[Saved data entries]
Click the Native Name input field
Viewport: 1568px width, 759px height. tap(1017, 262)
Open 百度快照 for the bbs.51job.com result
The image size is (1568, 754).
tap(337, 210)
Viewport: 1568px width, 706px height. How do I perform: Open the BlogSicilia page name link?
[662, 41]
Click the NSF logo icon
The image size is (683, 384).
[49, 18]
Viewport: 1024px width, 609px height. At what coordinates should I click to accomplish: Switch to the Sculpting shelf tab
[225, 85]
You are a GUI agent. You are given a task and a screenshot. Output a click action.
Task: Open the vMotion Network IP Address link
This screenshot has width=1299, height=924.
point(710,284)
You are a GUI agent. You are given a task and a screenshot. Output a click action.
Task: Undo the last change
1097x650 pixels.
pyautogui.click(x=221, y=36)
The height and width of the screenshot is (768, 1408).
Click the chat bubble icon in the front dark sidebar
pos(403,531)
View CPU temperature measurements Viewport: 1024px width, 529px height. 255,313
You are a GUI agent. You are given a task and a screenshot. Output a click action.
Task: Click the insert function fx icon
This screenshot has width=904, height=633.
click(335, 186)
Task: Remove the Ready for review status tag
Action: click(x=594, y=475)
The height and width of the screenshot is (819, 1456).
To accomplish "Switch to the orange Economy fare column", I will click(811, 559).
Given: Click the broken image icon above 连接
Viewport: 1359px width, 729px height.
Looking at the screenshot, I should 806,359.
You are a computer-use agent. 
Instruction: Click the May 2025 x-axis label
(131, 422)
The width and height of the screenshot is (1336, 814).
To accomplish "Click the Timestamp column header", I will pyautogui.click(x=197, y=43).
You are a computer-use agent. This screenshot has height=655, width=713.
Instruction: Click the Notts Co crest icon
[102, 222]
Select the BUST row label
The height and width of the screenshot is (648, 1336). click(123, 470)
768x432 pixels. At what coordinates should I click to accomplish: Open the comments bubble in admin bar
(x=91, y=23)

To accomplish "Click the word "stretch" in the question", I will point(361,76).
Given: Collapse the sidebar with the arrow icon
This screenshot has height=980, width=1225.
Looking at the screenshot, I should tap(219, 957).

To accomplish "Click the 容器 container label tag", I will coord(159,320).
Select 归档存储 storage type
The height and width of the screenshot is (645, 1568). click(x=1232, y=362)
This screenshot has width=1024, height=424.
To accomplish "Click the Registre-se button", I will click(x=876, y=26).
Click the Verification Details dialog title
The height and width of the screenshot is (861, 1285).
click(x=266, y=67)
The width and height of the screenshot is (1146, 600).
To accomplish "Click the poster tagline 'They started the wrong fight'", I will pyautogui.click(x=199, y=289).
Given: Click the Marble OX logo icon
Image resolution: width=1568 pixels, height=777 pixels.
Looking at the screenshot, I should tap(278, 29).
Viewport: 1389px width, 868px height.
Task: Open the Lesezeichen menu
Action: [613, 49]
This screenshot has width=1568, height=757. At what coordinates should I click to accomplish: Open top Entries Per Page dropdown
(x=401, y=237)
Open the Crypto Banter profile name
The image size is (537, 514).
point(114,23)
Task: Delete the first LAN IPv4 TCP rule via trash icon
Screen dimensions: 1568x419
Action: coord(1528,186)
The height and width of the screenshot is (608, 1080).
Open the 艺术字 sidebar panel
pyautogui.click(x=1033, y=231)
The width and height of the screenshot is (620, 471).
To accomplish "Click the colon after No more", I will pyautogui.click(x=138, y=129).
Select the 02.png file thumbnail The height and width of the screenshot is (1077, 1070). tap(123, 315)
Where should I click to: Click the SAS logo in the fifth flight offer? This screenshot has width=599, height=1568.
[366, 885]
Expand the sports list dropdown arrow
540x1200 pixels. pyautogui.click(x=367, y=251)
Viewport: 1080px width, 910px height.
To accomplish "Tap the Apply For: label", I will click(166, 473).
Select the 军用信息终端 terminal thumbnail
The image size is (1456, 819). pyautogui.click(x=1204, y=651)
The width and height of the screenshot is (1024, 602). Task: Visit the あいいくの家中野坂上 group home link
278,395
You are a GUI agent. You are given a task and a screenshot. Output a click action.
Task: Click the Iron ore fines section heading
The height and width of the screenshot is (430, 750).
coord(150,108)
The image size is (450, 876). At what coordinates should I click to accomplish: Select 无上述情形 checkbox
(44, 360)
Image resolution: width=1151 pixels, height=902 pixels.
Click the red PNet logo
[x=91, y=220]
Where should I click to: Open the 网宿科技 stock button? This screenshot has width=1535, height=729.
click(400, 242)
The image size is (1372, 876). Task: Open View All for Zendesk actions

> Your goal:
A line counts if it holds the word "computer". How many lines of the entries count? Give the number only.

> Result of this task:
2